薺句帖

余生の洩らし言、「薺」とは、「なずな」あのペンペングサであります。誤字脱字の常習ゆえ、気になさる方にはお勧めできません。

久しぶりの畑で。

 

 炬燵からはいだして、畑の様子を覗きに出た。

 五〇坪ほどの家庭茶園である。

 今は、大根・菠薐草・小松菜・白菜そんなものが収穫できる。

 老人二人が食べる糧としては、多すぎるのでご近所さんと配偶者の交友関係者に消化して頂く。

 この時期は、とりたてての作業はないのだが、せっかくでてきたのだからと、小型の三角ホーで雑草の処理をすこばかりした。

 この辺りは、昨年暮れから年を越えて殆ど降雨がない、畑は乾燥して耕土は堅く白々としている。
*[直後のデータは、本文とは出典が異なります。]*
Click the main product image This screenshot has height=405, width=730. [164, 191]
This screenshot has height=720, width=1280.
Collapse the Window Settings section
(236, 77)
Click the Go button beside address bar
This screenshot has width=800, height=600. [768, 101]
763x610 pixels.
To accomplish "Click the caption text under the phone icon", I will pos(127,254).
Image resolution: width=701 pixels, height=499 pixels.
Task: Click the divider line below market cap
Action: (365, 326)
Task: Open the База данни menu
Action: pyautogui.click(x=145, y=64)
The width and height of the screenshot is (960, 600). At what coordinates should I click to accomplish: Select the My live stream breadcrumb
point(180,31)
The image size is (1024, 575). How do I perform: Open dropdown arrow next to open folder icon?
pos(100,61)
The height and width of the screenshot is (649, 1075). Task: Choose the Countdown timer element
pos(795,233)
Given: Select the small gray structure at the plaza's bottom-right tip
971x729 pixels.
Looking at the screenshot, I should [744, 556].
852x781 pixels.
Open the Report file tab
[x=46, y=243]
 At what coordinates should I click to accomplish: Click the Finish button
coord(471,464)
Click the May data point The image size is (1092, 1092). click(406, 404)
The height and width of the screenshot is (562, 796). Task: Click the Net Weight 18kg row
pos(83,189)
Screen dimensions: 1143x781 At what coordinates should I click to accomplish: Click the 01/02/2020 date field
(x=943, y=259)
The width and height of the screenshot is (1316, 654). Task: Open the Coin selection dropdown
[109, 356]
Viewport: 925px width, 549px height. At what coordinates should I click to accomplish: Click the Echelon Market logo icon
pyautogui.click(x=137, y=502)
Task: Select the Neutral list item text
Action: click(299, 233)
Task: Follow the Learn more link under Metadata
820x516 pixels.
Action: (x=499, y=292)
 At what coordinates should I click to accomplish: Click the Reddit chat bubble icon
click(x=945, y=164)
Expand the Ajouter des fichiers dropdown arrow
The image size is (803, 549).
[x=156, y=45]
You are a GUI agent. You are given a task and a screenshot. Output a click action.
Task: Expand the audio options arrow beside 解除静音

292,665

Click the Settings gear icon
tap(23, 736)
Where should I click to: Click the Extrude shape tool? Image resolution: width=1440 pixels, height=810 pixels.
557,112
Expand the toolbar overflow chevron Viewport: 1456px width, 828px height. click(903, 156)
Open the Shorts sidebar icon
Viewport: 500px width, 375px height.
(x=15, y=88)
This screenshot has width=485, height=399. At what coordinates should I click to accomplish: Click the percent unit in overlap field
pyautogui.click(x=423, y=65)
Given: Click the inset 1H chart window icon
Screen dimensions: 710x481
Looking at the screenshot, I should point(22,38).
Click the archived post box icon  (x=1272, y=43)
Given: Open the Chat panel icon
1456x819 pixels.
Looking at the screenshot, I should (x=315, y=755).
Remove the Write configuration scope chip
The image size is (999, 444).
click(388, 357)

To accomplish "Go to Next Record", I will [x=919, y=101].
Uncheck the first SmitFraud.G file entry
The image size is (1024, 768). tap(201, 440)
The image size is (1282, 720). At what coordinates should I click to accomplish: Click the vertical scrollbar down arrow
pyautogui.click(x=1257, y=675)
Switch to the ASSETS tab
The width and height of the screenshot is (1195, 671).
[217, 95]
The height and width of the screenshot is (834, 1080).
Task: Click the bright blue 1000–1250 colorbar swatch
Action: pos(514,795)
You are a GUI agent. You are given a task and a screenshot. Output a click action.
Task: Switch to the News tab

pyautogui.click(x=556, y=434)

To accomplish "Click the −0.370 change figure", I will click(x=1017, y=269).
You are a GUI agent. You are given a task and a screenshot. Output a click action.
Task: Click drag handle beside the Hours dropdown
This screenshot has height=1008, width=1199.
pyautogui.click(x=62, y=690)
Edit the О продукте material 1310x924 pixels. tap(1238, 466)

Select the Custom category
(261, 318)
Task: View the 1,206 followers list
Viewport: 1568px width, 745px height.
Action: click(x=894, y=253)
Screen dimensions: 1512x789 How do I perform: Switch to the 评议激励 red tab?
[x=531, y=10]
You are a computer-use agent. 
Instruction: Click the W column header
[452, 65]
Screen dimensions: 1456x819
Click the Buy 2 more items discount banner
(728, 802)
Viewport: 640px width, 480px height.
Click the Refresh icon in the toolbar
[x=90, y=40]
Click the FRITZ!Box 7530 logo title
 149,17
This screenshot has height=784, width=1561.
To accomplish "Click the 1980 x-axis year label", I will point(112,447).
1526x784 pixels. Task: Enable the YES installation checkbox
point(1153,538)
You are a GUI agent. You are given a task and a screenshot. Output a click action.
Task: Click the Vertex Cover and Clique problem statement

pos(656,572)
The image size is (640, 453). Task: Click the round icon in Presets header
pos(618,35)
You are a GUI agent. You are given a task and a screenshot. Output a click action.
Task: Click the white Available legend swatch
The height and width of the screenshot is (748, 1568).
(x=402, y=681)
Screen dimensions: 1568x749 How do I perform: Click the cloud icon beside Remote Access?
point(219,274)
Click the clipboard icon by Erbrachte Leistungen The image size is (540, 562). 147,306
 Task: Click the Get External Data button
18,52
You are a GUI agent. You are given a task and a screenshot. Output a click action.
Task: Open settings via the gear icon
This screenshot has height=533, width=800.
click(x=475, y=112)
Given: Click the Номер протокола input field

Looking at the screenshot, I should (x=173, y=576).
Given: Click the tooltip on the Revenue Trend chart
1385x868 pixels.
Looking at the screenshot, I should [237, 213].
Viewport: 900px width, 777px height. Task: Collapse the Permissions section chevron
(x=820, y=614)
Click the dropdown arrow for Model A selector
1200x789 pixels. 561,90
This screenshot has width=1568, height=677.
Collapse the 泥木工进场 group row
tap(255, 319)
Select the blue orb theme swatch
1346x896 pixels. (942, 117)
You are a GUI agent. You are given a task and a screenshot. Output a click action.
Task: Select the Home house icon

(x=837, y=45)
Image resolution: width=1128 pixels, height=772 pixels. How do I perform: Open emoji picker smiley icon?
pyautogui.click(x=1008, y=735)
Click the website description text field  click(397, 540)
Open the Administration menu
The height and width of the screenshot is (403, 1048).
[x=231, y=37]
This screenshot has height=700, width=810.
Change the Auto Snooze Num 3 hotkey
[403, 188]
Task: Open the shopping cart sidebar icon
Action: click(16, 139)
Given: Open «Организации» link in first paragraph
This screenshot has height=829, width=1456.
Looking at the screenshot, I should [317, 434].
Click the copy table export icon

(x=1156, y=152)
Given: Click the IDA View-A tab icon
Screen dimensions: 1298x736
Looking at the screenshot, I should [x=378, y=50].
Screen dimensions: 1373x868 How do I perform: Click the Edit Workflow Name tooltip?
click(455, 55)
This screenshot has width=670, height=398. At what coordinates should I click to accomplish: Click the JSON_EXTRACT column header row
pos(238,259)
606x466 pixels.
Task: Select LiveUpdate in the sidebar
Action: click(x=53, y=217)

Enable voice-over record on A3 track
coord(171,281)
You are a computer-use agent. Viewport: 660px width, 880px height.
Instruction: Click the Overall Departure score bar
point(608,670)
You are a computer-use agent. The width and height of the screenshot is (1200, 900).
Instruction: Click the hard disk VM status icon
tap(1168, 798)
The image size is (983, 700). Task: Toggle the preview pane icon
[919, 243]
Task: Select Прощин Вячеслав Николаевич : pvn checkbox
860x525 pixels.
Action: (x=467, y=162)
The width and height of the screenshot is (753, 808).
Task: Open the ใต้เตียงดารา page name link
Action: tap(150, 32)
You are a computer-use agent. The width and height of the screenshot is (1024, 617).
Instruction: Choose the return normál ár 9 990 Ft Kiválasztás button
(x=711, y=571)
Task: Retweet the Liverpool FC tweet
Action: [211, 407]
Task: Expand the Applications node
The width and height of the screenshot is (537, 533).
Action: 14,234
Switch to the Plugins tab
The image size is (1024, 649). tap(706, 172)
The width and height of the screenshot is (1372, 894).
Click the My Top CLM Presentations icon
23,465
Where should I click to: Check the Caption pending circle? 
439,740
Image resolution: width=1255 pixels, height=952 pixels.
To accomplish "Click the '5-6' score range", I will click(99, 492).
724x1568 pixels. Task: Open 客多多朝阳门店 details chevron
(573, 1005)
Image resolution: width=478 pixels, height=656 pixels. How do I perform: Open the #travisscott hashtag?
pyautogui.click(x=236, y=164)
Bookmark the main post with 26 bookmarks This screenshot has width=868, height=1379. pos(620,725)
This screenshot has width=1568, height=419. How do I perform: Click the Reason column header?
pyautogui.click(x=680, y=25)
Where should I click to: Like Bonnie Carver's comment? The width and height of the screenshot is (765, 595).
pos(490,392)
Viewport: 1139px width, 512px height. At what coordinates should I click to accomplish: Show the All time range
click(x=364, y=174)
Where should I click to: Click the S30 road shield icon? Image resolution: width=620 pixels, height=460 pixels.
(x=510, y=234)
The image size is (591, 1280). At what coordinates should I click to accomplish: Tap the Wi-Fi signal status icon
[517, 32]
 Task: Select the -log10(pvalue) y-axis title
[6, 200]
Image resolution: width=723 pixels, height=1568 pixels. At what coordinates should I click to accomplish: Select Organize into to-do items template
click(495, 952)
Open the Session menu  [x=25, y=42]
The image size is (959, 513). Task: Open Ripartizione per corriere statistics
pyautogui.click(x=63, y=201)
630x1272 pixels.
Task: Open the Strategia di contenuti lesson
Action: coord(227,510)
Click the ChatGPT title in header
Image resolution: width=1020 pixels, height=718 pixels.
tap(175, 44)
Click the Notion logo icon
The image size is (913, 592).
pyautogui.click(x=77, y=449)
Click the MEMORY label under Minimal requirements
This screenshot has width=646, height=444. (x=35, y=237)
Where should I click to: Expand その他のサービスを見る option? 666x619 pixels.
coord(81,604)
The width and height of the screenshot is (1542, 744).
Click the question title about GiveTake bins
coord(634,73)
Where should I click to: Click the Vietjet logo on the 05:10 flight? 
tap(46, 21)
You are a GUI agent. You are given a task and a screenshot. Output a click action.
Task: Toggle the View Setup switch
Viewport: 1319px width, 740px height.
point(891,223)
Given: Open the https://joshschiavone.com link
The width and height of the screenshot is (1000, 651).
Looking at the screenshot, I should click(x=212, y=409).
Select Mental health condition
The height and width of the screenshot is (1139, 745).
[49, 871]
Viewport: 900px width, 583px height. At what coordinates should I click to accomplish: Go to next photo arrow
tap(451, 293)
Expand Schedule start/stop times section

 そこにへばりつくように、ホトケノザやスズメノカタビラなどが生えているのをホーの刃先で削り取って行く。

 

 すると、足元に、テントウムシが足早に逃げ隠れようとするのを見つけた。昆虫の生態については、無知であるが、テントウムシは集団で越冬するのだと、どこかで聞いた気がする。でも、こやつは、たった一匹。この寒空にからからに乾いた地面で、オリーブの枯れ葉の下に逃げ込もうとしている。

 

 おぬしも、大変だねと、・・・。